Fowler is a truly extraordinary woman. As a girl born into deeply religious poverty, she home-schooled herself through high school while, she writes, being allowed "no female friends who did not go to church, no male friends whatsoever, and certainly no boyfriends."
She fought her way into Arizona State University and then the University of Pennsylvania through the sheer force of her thirst for knowledge, but continued to encounter appalling sexism.
- Penn treated Fowler atrociously. She encountered serious sexual harassment and discrimination and found herself the person punished — the school prevented her from receiving an MA in philosophy and a BA in physics, and dashed her dreams of getting a physics PhD.
Unable to remain in academia, Fowler went to work as a software engineer in Silicon Valley, but the sexism persisted — first at Plaid, then at PubNub, and then, famously, at Uber.
- Fowler's first-hand account of the duplicity and dysfunction at Uber is genuinely shocking. The company would have gotten away with it, too, just as they had countless times in the past, were it not for Fowler's unique background, which made her both compelled and able to speak out.

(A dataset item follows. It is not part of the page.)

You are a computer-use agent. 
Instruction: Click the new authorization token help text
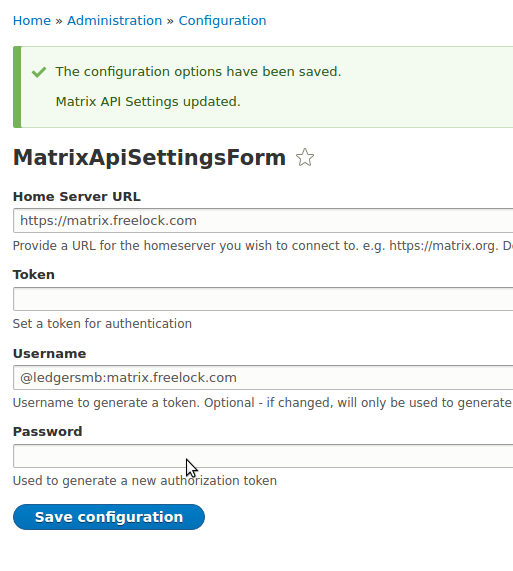(x=145, y=481)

While the media narrative is dominated by #MeToo stories of sexual assault, "Whistleblower" masterfully pulls back the camera.
- Fowler details a world of sexual discrimination, retaliation, and a broader culture where women's careers are simply not valued as highly as men's. Her's is not a story of Bad Men; in fact, much of the sexism she encountered was at the hands of women.
- There's no doubt that it continues, unabated, to this day.
The bottom line: Fowler's left arm is tattooed with a phrase from Ovid: "Nitimur in vetitum semper, cupimusque negata." American society did its very best to prevent her from succeeding. Her life, and this book, represents her triumph over almost inconceivable odds.